**WHAT IS EXPECTED**
From the first line of the data through the line containing "Screen dimensions: 1224x918", return each line exactly.

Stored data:
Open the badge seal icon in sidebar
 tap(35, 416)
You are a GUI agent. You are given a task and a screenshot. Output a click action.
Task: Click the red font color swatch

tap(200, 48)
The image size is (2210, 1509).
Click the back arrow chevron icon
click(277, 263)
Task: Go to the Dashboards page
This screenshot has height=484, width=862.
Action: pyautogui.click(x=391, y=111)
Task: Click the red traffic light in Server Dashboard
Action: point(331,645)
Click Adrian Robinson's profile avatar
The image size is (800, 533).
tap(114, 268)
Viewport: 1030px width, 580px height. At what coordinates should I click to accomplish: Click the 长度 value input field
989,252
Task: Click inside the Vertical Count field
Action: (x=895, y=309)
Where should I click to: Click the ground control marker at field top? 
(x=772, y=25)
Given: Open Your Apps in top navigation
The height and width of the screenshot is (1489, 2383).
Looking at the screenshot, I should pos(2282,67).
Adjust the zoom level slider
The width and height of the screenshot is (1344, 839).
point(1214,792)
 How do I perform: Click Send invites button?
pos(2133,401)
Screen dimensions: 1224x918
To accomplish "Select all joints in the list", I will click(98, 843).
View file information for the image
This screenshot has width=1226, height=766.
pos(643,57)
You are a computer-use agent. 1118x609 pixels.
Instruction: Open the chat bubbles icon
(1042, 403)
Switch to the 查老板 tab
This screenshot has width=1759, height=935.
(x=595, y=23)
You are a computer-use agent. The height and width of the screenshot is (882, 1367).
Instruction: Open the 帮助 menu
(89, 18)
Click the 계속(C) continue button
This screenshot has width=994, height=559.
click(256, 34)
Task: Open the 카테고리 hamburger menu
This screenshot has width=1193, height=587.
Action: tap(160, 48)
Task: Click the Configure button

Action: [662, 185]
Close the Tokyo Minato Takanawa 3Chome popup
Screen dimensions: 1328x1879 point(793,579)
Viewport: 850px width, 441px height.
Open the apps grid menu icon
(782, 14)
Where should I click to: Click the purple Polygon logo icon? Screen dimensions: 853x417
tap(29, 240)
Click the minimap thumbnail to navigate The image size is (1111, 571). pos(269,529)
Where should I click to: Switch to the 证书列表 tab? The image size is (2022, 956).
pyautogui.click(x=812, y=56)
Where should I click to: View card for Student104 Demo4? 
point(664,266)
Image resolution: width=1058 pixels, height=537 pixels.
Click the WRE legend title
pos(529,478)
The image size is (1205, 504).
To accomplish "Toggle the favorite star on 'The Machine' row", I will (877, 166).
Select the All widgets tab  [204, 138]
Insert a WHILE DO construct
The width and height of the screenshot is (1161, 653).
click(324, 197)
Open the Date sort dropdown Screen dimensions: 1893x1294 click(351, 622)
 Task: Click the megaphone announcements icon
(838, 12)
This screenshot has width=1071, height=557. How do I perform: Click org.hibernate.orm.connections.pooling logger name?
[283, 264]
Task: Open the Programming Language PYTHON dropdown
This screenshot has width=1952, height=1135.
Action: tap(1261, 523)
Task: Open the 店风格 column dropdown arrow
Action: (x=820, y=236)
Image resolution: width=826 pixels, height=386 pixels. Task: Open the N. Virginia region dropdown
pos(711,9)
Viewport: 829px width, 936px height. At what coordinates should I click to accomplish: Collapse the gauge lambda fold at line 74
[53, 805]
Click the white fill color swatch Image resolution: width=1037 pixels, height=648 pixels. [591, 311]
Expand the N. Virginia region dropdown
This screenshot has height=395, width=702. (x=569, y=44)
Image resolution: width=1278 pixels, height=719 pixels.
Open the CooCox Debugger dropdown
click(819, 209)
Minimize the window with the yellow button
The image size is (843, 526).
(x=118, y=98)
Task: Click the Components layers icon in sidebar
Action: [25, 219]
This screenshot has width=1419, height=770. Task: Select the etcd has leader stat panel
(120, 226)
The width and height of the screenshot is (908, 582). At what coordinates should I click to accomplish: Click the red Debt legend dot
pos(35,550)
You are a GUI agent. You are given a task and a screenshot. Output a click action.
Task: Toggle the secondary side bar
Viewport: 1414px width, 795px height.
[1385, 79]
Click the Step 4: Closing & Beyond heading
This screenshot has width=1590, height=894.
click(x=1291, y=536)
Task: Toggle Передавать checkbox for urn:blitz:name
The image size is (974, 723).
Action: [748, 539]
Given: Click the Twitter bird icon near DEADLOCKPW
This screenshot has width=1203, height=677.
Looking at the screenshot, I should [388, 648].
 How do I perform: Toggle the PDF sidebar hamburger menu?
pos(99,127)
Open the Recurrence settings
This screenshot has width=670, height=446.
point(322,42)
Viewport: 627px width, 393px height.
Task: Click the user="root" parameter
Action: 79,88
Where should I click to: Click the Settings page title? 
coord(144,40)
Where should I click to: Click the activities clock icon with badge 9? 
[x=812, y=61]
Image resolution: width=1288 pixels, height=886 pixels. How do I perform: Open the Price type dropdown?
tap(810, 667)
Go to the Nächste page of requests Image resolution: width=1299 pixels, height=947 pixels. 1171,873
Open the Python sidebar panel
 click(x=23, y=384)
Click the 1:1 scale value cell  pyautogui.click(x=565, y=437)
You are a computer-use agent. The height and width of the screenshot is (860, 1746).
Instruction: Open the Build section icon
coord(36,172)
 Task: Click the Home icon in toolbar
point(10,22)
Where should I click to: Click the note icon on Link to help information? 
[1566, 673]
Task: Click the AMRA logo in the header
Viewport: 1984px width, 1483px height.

**WRITTEN RESPONSE**
Open the badge seal icon in sidebar
 tap(35, 416)
You are a GUI agent. You are given a task and a screenshot. Output a click action.
Task: Click the red font color swatch

tap(200, 48)
The image size is (2210, 1509).
Click the back arrow chevron icon
click(277, 263)
Task: Go to the Dashboards page
This screenshot has height=484, width=862.
Action: pyautogui.click(x=391, y=111)
Task: Click the red traffic light in Server Dashboard
Action: point(331,645)
Click Adrian Robinson's profile avatar
The image size is (800, 533).
tap(114, 268)
Viewport: 1030px width, 580px height. At what coordinates should I click to accomplish: Click the 长度 value input field
989,252
Task: Click inside the Vertical Count field
Action: (x=895, y=309)
Where should I click to: Click the ground control marker at field top? 
(x=772, y=25)
Given: Open Your Apps in top navigation
The height and width of the screenshot is (1489, 2383).
Looking at the screenshot, I should pos(2282,67).
Adjust the zoom level slider
The width and height of the screenshot is (1344, 839).
point(1214,792)
 How do I perform: Click Send invites button?
pos(2133,401)
Screen dimensions: 1224x918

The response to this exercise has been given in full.